Adams announced his retirement from the NFL on Good Morning Football on March 4, 2020.

==NFL coaching career==

===Chicago Bears===
On February 2, 2021, Adams landed his first NFL coaching job with the Chicago Bears.

===New York Giants===
On July 24, 2023, he was named assistant special teams coach for the New York Giants.

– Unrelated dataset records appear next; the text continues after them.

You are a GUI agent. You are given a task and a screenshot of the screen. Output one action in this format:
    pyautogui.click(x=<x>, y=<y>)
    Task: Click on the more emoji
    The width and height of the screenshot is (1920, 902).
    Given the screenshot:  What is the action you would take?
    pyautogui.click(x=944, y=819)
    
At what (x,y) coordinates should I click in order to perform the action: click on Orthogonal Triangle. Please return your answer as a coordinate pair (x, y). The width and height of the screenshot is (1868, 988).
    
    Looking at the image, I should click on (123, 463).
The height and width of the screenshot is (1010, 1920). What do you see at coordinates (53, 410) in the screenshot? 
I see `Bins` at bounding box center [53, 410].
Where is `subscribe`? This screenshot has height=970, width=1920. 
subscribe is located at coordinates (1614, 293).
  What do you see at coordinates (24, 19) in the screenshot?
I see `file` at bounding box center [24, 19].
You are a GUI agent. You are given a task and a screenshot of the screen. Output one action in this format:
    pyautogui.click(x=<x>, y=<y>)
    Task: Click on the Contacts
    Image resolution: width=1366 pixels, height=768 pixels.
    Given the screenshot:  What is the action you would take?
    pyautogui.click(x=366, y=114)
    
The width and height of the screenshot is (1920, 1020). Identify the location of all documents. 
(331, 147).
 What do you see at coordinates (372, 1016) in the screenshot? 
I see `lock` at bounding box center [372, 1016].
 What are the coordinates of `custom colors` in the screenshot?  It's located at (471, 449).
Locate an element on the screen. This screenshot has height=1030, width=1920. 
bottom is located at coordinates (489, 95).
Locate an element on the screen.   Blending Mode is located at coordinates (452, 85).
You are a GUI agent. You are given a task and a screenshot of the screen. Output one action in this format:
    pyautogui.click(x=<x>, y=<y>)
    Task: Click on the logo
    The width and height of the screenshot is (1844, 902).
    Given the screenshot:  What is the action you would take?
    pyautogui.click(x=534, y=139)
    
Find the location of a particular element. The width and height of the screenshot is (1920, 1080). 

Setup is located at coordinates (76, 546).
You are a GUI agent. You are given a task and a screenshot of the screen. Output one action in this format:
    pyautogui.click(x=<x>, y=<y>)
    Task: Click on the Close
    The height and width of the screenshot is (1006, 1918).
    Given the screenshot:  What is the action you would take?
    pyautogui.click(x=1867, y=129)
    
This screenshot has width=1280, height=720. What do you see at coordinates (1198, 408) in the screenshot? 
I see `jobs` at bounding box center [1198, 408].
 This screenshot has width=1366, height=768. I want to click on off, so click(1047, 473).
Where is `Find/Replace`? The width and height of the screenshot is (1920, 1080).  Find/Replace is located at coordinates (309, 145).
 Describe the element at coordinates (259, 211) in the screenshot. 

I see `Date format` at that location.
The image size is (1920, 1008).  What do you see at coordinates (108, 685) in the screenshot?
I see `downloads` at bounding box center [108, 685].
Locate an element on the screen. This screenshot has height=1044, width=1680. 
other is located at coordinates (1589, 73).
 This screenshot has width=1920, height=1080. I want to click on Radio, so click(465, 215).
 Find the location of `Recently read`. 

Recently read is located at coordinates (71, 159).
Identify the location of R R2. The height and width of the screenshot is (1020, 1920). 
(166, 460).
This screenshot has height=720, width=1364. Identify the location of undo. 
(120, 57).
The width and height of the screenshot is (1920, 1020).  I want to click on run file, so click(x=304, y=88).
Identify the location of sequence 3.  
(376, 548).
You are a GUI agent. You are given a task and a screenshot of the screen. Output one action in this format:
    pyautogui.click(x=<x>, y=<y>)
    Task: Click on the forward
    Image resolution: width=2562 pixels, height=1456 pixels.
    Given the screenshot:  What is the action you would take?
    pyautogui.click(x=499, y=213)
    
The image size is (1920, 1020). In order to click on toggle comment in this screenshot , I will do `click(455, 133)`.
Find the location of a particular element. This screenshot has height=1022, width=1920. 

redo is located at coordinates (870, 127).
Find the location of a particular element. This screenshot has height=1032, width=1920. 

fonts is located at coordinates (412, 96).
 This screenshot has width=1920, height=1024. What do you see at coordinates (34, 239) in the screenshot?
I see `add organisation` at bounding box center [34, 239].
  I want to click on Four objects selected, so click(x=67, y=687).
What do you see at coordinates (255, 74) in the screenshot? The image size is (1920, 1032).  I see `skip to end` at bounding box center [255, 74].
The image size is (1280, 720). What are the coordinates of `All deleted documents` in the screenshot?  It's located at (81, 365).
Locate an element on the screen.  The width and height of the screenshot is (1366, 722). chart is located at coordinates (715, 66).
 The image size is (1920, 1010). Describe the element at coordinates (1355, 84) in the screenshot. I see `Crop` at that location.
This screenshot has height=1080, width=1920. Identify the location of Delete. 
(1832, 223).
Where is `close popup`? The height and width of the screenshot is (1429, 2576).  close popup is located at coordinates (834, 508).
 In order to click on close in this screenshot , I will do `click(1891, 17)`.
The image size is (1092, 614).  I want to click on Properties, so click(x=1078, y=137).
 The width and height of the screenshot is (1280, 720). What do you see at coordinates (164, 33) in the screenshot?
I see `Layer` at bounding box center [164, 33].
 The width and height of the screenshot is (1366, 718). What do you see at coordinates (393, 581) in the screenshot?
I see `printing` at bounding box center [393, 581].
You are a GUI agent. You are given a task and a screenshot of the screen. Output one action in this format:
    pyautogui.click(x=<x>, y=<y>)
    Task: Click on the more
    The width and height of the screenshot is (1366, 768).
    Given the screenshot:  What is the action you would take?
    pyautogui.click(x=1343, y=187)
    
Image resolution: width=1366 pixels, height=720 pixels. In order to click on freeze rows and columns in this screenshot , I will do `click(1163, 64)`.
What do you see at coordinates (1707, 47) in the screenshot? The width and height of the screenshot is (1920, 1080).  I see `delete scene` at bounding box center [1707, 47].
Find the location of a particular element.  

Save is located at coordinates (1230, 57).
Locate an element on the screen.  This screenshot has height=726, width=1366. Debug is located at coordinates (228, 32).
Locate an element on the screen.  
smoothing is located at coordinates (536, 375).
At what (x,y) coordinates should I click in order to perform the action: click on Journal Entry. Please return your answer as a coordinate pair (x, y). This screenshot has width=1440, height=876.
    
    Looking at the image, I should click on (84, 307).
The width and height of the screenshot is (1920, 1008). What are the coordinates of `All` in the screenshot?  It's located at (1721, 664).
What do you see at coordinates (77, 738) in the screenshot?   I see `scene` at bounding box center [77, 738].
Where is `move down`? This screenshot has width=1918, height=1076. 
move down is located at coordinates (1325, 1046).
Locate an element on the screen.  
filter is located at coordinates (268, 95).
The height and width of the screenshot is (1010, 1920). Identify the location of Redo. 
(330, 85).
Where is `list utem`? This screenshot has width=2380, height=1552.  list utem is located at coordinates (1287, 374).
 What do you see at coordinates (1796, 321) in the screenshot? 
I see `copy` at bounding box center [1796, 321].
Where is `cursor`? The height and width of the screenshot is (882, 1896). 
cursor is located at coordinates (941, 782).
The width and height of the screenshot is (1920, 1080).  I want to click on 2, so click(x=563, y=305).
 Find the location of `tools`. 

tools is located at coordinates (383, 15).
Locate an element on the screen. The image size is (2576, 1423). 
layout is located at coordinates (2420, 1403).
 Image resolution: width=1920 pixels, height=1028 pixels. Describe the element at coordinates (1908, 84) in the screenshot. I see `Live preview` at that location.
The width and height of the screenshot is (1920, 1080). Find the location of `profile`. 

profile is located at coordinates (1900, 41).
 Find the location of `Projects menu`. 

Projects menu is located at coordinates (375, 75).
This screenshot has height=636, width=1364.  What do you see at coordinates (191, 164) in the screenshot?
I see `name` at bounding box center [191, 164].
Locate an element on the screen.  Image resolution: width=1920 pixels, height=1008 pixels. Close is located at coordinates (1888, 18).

On February 15, 2024, Adams was named as assistant secondary for the Giants.

==NFL career statistics==

Year: Team; Games; Tackles; Interceptions; Fumbles
GP: GS; Cmb; Solo; Ast; Sck; Sfty; PD; Int; Yds; Avg; Lng; TD; FF; FR
2004: SF; 8; 0; 9; 5; 4; 0.0; 0; 0; 1; 0; 0.0; 0; 0; 0; 1
2005: SF; 14; 10; 74; 57; 17; 1.0; 0; 5; 4; 36; 9.0; 40T; 1; 1; 1
2006: SF; 16; 8; 64; 54; 10; 0.0; 0; 3; 0; 0; 0.0; 0; 0; 0; 0
2007: CLE; 15; 0; 29; 27; 2; 1.0; 0; 1; 0; 0; 0.0; 0; 0; 0; 1
2008: CLE; 14; 5; 44; 36; 8; 0.0; 0; 2; 2; 18; 9.0; 18; 0; 0; 1
2009: CLE; 16; 9; 69; 58; 11; 1.0; 0; 8; 0; 0; 0.0; 0; 0; 0; 1
2010: CLE; 15; 2; 45; 39; 6; 1.0; 0; 6; 2; 51; 25.5; 26; 0; 0; 0
2011: CLE; 16; 16; 64; 44; 20; 0.0; 0; 6; 3; 33; 11.0; 29; 0; 1; 1
2012: DEN; 16; 16; 80; 60; 20; 1.0; 1; 11; 0; 0; 0.0; 0; 0; 2; 2
2013: DEN; 16; 7; 64; 48; 16; 0.0; 0; 6; 1; 3; 3.0; 3; 0; 0; 1
2014: IND; 16; 16; 87; 67; 20; 0.0; 0; 11; 5; 24; 4.8; 10; 0; 2; 2
2015: IND; 13; 13; 75; 52; 23; 1.0; 0; 6; 5; 63; 12.6; 38; 1; 3; 1
2016: IND; 15; 15; 79; 62; 17; 0.0; 0; 2; 2; 56; 28.0; 56; 0; 2; 2
2017: CAR; 16; 16; 69; 48; 21; 0.0; 0; 10; 2; 42; 21.0; 40; 0; 2; 2
2018: CAR; 16; 16; 75; 47; 28; 0.0; 0; 6; 3; 11; 3.7; 18; 0; 0; 0
2019: HOU; 6; 0; 3; 2; 1; 0.0; 0; 0; 0; 0; 0.0; 0; 0; 0; 0
Total: 228; 149; 930; 706; 224; 6.0; 1; 83; 30; 337; 11.2; 56; 2; 13; 16

== Personal life ==
Adams was inducted into the Passaic Tech Hall of Fame in 2009 and had his jersey retired in 2010. Adams has two daughters, Maya and Avery.